Of the few patients with this disease, the presentation and origin of the disease varies. In Kimberly's case, HE is a rare progression of her Hashimoto's Thyroiditis that was diagnosed in March of 2008. Looking back, we now recognize that there were signs of neurological distress at that time, but coincidentally was treated by steroid treatment to reduce inflammation in the thyroid. Hashimoto's Thyroiditis was named after the Japanese physician Dr. Hakaru Hashimoto, who first described this condition in 1912. Hashimoto's Thyroiditis is the most common cause of hypothyroidism in the U.S., and is an autoimmune or chronic lymphocytic type of thyroiditis. Hashimoto's Thyroiditis is not uncommon. The thyroid gland typically becomes enlarge and the antibodies the body normally produces to protect the body and fight foreign substances such as bacteria, are found to 'attack' their own thyroid tissue. Kimberly's thyroid is filled with hundreds of non-threatening cysts.

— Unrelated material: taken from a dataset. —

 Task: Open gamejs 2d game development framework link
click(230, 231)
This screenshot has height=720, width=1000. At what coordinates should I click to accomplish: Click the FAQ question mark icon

June 30, Kimberly drove to a Neurologist's office to meet and discuss some symptoms that were troubling her. While sitting in the office, she began to shake uncontrollably from head to toe. They call these myoclonic jerks. This is similar to what patients of advanced Parkinson's experience. After a short visit with the doctor, Kimberly was admitted to the hospital where they confirmed the diagnosis of Hashimoto's Encephalopathy and began high doses of IV steroid.
After several days, Kimberly's symptoms were controlled and she was sent home on oral steroids. Unfortunately, the steroids have forced her to be insulin dependant and have reopened stomach ulcers. Another coarse of treatment will be required to put the disease into full remission and to keep her from relapsing. However, there is not another drug identified that will accomplish this goal.

Kimberly and her husband John will be flying to Rochester, MN to meet with doctor's at the Mayo Clinic on July 27. They are praying that the doctors and specialist will give the answers that they seek.